──────── Data for processing ────────

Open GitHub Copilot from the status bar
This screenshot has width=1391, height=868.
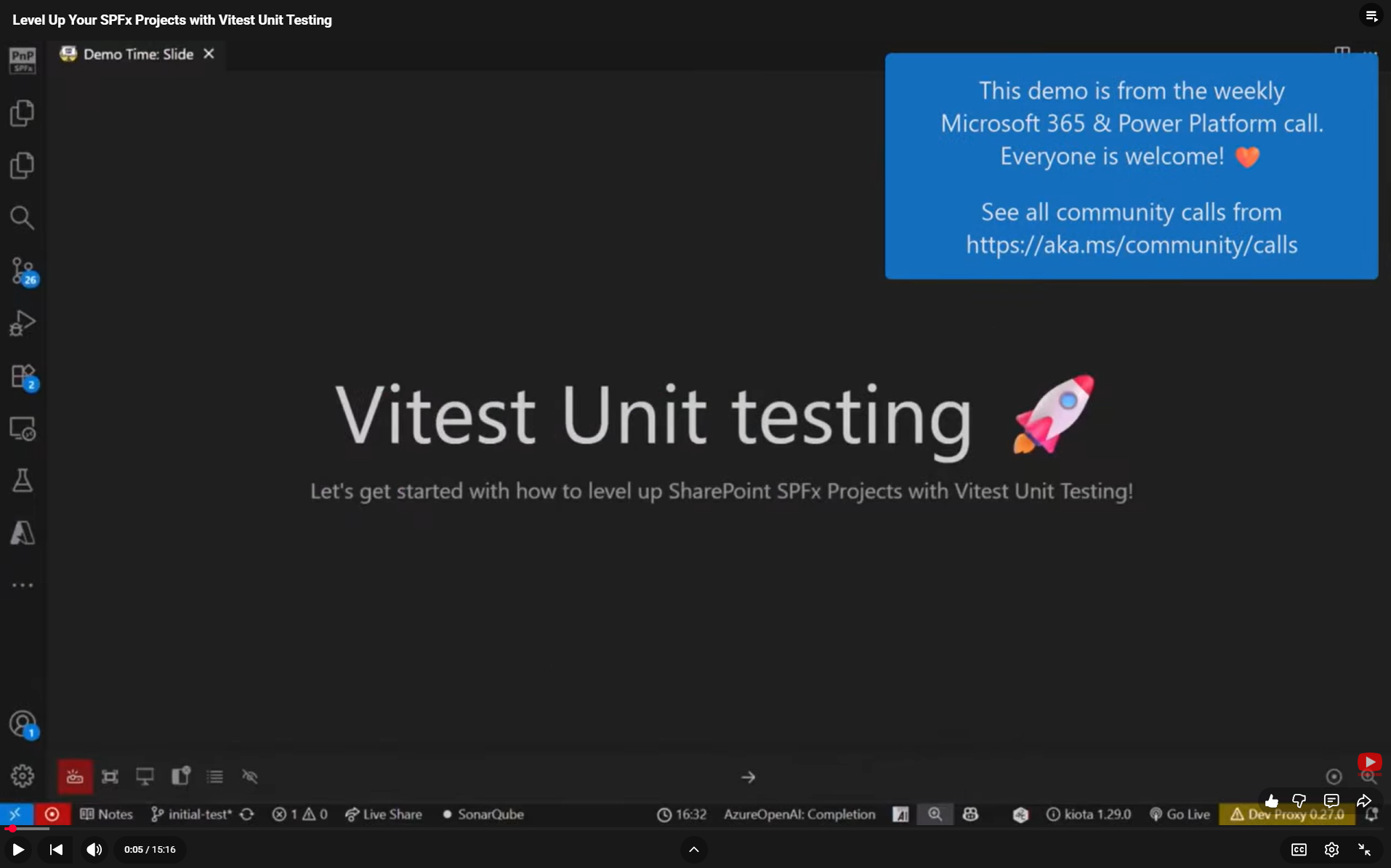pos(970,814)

────────
──────── Data for processing ────────

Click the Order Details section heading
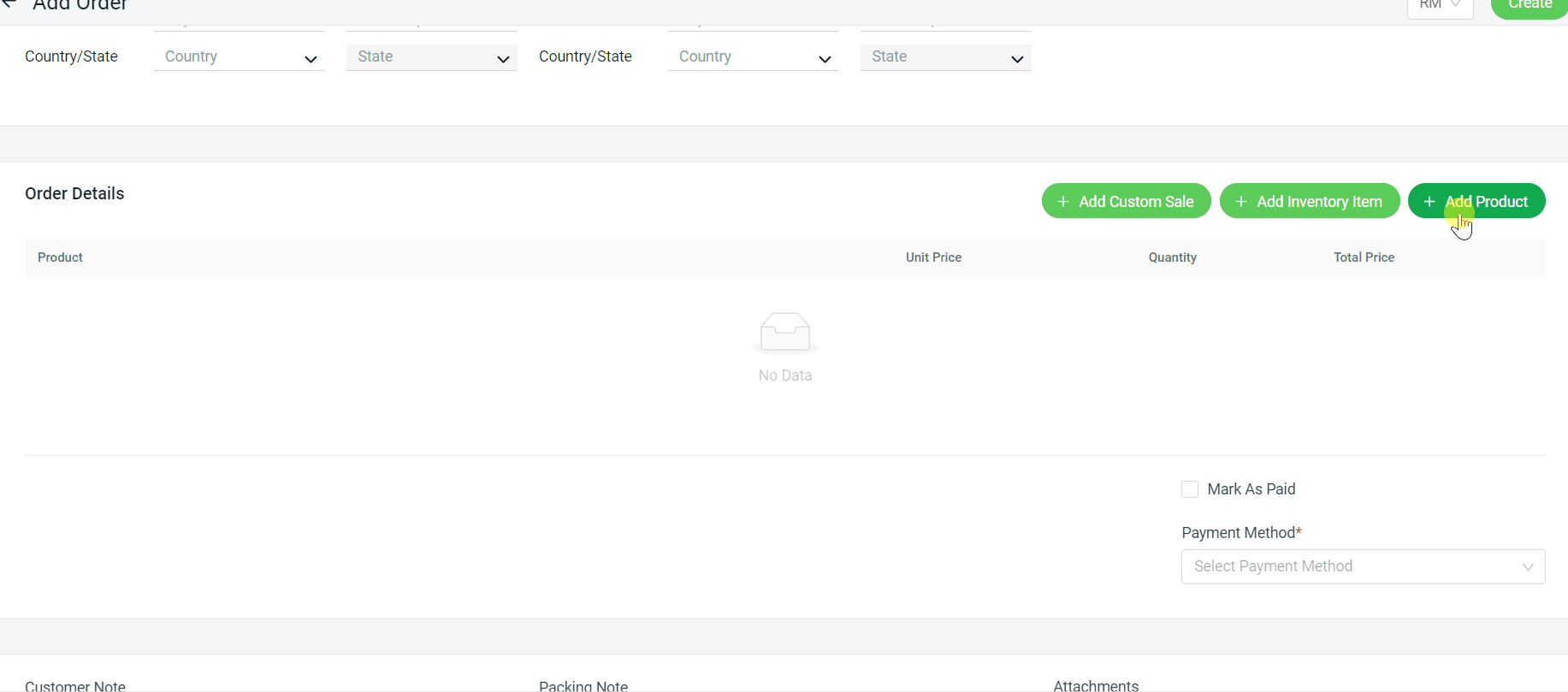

────────
──────── Data for processing ────────

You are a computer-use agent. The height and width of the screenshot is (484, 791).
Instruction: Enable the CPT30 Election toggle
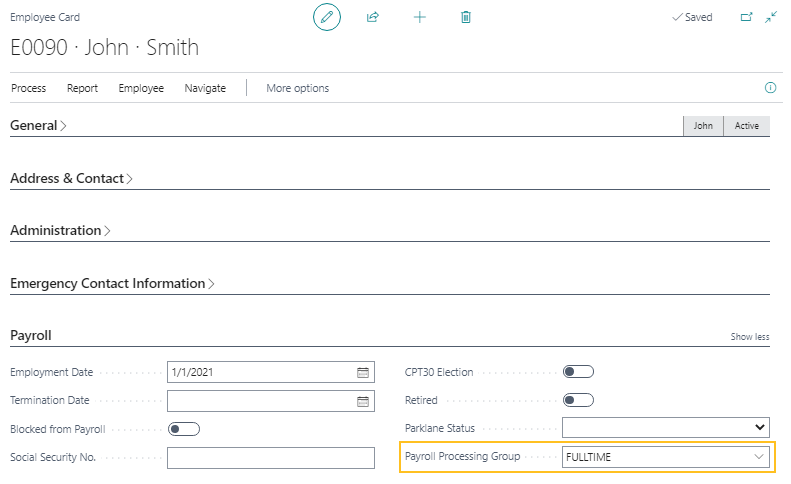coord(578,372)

────────

§ **Task goal**
Show every line of the records above that contains the word "height".

§ **The answer**
This screenshot has width=1391, height=868.
You are a computer-use agent. The height and width of the screenshot is (484, 791).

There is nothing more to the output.